By Stephen J. Cimbala, Lawrence J. Korb | January 16, 2025

Peter Linforth/Pixabay

The incoming Trump administration will have to deal with many challenges in domestic and foreign policy, including threats and dangers related to nuclear weapons, deterrence, and arms control. Three nuclear challenges will prove particularly difficult to address: Russia’s repeated threats of nuclear first use in Ukraine and their relationship to viable endgames for that conflict; Iran’s status as a threshold nuclear weapons state and its implications for regional stability; and the emergence of a Chinese nuclear superpower and its implications for global security.

The policies adopted and decisions made during the second Trump administration will involve the fate of the war in Europe, nuclear proliferation in the Middle East, and China’s nuclear arsenal. If they incorporate military and diplomatic tools properly, those policies and decisions could open the door to a more peaceful and stable world. But in the absence of a balanced and thoughtful approach, the door may open wide to a world of continued war, nuclear weapons proliferation, and worldwide arms racing.

Russia’s nuclear threats. Russian President Vladimir Putin has repeatedly reminded Ukraine, the United States, and the other NATO members of Russia’s large inventory of nuclear weapons. He also warned them that, under certain circumstances, Russia would not hesitate to use these weapons.

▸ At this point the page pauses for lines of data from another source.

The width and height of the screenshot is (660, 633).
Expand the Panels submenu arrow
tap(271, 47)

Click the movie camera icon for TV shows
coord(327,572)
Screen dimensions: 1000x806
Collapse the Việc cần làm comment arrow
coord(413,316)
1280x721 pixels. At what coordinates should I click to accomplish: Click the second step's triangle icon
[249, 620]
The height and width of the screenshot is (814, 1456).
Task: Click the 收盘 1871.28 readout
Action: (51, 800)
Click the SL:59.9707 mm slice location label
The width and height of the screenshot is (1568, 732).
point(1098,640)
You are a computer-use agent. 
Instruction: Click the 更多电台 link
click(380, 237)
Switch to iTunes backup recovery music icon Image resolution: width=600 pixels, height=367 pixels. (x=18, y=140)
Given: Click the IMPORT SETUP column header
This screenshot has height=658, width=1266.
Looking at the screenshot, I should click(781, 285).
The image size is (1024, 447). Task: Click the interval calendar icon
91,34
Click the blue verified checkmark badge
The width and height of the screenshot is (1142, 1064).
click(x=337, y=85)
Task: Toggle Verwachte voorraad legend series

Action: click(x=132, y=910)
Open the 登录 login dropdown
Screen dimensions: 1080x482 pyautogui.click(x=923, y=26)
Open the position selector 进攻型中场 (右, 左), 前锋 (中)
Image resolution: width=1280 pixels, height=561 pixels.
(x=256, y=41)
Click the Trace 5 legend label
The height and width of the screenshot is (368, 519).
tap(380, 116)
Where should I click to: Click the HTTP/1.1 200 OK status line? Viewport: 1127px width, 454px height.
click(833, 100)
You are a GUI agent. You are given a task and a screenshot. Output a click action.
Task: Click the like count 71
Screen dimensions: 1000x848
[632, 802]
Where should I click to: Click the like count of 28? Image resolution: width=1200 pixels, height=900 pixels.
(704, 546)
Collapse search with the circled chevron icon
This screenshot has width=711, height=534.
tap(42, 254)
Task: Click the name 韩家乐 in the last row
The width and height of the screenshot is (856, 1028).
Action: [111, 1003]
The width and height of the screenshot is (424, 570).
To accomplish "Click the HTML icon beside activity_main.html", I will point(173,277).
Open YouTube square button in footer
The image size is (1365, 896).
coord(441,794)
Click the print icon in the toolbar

Some Western government officials and policy experts have dismissed Putin’s warnings about the possibility of nuclear first use as saber-rattling or bluffs. But, according to its military doctrine, Russia could resort to nuclear first use if Russia—or its allies—were attacked with nuclear or other weapons of mass destruction. In addition, an attack with conventional weapons threatening Russia’s survival would also justify a nuclear response. Recent adjustments to Russian nuclear doctrine have extended the scenarios under which Russia might feel justified in using nuclear weapons. These scenarios include attacks on Russian territory with deep-strike weapons by a non-nuclear state that is supported by a nuclear power. The obvious reference is to Ukraine which is supported by NATO.[1]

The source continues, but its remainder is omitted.